Mark Porter, BMA’s council chair, said: “These figures are especially concerning given that everyone can see a huge crisis unfolding within our NHS, with record numbers of trusts and GP practices raising the alarm to say they already can’t cope.
“The NHS is at breaking point and the sustainability and transformation plan process could have offered a chance to deal with some of the problems that the NHS is facing, like unnecessary competition, expensive fragmentation and buildings and equipment often unfit for purpose - but there is clearly nowhere near the funding required to carry out these plans.”
Health providers, including those running A&E departments, are having to cope with rising demand for NHS services due to an ageing population on top of a huge shortfall in funding and workforce issues.
The plans have been drawn up to encourage more community care and the integration of health and social care.
In East Sussex and Surrey alone NHS organisations are facing a £864m funding gap by 2020/21 under a ‘do-nothing’ scenario, with £530m of savings planned in the STP.
The organisations in the ‘Central Sussex corridor’ including Brighton and Hove are looking to create a multispecialty community provider (MCP) model with the aim of moving specialist care out of hospitals and into the community.
When members of Brighton and Hove CCG attended a Health Overview & Scrutiny Committee meeting back in December, they explained that changes were needed to reduce unnecessary hospital admissions and provide solutions to a national shortage of GPs, promising future engagement with residents.
Late last year Brighton and Sussex University Hospitals NHS Trust entered into an agreement where it will share the leadership of Western Sussex NHS Foundation Trust in a bid to improve its performance and escape from special measures.
Campaigners including the National Health Action Party have raised concerns about the speed, transparency, and accountability of the changes laid out in the STPs.

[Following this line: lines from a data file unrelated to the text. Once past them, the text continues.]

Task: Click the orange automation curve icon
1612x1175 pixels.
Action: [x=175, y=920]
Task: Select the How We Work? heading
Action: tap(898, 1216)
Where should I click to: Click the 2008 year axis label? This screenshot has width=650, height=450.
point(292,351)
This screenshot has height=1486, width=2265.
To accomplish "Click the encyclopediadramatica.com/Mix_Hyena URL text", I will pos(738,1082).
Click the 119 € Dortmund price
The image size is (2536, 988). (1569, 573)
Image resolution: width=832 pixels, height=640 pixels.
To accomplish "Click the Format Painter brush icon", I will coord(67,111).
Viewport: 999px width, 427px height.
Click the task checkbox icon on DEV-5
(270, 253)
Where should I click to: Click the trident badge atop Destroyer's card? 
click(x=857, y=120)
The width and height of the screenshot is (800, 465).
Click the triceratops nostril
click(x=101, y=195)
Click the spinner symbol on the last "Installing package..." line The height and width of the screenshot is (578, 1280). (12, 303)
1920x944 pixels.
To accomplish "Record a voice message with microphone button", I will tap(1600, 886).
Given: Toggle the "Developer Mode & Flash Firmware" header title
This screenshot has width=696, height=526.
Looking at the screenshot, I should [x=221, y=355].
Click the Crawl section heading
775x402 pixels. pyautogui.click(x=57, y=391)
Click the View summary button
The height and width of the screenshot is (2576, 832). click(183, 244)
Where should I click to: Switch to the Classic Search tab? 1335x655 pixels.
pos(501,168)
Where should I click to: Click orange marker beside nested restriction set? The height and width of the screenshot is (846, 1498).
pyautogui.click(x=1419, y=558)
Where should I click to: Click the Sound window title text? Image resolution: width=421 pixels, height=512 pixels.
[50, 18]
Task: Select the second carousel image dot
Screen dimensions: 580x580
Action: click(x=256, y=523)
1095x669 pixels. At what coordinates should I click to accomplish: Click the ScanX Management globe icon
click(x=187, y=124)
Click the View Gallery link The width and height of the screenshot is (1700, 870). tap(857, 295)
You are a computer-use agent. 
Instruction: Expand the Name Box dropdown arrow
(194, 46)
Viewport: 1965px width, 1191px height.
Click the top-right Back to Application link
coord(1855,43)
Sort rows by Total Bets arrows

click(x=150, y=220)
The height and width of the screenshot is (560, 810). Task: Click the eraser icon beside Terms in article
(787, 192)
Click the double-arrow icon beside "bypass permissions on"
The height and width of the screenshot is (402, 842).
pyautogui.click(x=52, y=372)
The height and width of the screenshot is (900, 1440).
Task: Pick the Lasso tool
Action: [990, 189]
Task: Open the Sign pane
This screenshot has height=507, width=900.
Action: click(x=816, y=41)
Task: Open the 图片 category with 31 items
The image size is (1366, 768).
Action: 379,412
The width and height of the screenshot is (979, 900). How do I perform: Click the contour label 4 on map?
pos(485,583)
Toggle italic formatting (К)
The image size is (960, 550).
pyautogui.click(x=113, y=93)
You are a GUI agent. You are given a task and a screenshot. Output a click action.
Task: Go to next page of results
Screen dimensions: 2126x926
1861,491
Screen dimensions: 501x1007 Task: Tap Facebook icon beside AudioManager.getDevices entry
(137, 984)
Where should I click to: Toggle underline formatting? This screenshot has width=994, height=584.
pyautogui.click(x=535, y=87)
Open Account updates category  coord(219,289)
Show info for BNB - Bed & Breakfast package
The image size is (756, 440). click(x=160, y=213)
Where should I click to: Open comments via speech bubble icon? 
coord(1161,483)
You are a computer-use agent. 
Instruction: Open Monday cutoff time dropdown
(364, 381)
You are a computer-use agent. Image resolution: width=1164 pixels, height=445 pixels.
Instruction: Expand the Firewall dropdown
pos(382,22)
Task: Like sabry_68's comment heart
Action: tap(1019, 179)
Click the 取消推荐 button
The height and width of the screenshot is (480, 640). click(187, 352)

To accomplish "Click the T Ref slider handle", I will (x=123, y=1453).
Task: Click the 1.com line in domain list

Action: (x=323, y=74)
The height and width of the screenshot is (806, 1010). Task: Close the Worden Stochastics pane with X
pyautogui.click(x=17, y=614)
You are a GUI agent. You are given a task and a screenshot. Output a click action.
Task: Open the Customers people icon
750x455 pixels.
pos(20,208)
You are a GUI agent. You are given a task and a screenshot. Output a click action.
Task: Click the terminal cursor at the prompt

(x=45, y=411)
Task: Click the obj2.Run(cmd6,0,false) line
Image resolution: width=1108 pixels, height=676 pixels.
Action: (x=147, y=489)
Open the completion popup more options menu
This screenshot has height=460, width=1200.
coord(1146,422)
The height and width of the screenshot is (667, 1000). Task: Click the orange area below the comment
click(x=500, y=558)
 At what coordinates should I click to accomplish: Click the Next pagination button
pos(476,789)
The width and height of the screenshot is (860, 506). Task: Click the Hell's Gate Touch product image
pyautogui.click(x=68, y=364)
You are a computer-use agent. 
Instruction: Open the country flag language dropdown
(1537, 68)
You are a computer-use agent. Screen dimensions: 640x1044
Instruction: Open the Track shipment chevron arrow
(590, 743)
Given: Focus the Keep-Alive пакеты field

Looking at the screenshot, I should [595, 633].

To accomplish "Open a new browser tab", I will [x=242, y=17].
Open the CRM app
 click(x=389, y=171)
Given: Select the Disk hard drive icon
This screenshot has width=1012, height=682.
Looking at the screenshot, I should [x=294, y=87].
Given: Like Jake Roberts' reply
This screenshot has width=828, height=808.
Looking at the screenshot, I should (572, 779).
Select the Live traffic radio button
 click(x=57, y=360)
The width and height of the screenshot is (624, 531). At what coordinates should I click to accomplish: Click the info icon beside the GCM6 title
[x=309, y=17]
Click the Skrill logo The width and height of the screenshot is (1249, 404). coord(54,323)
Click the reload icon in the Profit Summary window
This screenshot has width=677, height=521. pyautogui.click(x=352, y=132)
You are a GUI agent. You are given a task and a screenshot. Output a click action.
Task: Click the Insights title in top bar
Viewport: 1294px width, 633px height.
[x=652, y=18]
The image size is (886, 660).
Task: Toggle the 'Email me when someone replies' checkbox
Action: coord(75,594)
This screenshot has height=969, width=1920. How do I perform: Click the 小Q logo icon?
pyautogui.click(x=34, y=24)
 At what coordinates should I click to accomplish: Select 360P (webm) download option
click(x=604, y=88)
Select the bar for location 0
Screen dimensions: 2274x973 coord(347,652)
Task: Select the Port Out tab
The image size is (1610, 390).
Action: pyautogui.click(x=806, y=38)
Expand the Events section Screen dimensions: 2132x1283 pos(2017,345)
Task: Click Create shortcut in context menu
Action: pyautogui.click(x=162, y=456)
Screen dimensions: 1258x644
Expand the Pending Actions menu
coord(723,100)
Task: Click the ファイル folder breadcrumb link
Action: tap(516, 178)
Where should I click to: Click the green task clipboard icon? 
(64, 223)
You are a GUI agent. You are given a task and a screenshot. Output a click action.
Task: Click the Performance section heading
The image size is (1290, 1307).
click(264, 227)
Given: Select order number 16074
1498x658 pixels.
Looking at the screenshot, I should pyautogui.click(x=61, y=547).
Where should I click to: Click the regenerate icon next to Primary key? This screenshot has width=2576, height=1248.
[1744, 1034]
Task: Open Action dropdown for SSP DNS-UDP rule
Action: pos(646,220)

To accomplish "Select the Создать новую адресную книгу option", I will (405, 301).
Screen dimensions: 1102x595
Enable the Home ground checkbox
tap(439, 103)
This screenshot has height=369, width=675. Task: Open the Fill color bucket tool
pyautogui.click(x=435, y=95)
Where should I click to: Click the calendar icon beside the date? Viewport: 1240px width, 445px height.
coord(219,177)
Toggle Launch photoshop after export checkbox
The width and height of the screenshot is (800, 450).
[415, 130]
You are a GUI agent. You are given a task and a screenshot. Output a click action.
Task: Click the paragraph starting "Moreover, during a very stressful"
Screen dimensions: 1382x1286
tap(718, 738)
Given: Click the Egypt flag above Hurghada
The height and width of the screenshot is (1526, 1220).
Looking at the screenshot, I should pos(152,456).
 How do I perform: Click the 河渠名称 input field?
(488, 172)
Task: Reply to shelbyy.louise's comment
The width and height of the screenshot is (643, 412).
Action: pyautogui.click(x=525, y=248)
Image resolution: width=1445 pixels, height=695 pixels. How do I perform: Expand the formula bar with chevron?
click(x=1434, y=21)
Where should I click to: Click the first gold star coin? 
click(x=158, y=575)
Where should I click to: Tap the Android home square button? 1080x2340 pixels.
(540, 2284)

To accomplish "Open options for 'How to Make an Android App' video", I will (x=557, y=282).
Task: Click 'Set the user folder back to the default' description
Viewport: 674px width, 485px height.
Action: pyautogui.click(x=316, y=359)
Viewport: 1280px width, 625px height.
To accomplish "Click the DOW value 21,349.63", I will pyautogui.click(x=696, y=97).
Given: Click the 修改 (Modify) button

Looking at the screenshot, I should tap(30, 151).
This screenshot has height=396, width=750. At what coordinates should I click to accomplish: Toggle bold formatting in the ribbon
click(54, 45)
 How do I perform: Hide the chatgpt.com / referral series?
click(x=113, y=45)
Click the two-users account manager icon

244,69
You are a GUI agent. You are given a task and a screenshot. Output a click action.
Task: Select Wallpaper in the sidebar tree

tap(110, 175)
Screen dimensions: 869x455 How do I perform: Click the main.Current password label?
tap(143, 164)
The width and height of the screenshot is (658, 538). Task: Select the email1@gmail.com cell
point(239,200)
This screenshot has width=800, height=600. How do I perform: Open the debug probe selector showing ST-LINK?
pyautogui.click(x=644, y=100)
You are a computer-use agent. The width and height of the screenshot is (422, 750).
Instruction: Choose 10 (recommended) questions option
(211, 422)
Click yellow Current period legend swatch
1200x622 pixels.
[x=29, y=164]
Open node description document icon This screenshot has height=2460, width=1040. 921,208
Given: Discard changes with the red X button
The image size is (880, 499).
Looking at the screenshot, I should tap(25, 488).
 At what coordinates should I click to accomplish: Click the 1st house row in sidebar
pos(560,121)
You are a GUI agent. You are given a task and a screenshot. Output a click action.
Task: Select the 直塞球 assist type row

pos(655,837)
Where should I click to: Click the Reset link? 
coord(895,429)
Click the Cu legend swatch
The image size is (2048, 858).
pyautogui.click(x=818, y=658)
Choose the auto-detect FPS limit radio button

A spokesman for the East Surrey and Sussex STP programme said: “(The plan) brings together all organisations involved in delivering health and care services and represents a real shift in the way that the NHS works, with organisations collaborating to respond to the challenges facing local services and communities.
“This work will involve some costs because it involves working at a regional scale – something we’ve never done before – across multiple organisations, delivering hundreds of different services, to tens of thousands of different patients.”
A Department of Health spokesman said: “We are committed to the NHS — that’s why we have invested £10 billion in its own plan to transform services and improve standards of care, including almost £4 billion this year.
“NHS England are introducing Sustainability and Transformation Plans to help ensure the best standards of care, with local doctors, hospitals and councils working together in conjunction with local communities for the first time.”